| WHAT YOU NEED TO DO |
Go to the line in the entries below that holds "Instruction: Click the" and repeat exactly from there through the line that holds "Given: Toggle Allow", inclusive.

***** SUPPLIED RECORDS *****

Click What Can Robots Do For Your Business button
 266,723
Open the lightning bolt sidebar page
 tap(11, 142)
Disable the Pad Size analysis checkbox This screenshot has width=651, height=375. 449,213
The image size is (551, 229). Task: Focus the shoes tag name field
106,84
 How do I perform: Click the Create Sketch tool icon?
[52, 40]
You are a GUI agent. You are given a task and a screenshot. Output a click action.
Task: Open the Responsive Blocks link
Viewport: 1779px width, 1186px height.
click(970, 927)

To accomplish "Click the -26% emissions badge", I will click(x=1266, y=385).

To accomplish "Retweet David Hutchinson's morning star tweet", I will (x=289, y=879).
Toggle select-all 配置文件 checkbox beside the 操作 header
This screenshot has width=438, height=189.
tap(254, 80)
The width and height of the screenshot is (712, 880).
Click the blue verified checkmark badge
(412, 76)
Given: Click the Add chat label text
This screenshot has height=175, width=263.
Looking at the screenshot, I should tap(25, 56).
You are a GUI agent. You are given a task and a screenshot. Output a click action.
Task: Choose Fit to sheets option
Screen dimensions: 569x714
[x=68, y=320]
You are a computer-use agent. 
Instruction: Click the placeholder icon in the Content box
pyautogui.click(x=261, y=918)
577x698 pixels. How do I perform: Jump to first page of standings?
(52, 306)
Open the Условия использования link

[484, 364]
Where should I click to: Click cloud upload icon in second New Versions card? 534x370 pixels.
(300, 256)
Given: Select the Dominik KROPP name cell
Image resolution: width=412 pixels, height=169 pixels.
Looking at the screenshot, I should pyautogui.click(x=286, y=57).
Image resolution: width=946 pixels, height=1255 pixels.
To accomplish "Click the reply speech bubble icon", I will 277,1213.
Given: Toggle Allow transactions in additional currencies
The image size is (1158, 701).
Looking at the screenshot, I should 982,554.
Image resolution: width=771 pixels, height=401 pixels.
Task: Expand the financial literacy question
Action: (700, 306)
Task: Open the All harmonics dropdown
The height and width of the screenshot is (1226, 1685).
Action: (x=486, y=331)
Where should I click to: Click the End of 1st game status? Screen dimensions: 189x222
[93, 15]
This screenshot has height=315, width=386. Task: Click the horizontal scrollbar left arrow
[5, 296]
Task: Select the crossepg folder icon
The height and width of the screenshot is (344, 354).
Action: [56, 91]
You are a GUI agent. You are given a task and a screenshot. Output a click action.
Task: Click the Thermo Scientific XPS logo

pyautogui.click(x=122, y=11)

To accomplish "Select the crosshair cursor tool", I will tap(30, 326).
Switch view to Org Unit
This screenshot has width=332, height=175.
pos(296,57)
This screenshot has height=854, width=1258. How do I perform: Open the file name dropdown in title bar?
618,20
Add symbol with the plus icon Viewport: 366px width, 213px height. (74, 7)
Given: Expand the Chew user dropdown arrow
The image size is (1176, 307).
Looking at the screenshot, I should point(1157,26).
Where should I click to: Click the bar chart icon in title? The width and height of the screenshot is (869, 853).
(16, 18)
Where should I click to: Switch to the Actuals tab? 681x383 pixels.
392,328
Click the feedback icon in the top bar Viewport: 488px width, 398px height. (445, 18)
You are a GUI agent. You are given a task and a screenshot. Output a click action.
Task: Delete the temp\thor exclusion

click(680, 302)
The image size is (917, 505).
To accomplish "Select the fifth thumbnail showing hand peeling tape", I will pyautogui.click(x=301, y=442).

*****

| EXERCISE OUTPUT |
Instruction: Click the placeholder icon in the Content box
pyautogui.click(x=261, y=918)
577x698 pixels. How do I perform: Jump to first page of standings?
(52, 306)
Open the Условия использования link

[484, 364]
Where should I click to: Click cloud upload icon in second New Versions card? 534x370 pixels.
(300, 256)
Given: Select the Dominik KROPP name cell
Image resolution: width=412 pixels, height=169 pixels.
Looking at the screenshot, I should pyautogui.click(x=286, y=57).
Image resolution: width=946 pixels, height=1255 pixels.
To accomplish "Click the reply speech bubble icon", I will 277,1213.
Given: Toggle Allow transactions in additional currencies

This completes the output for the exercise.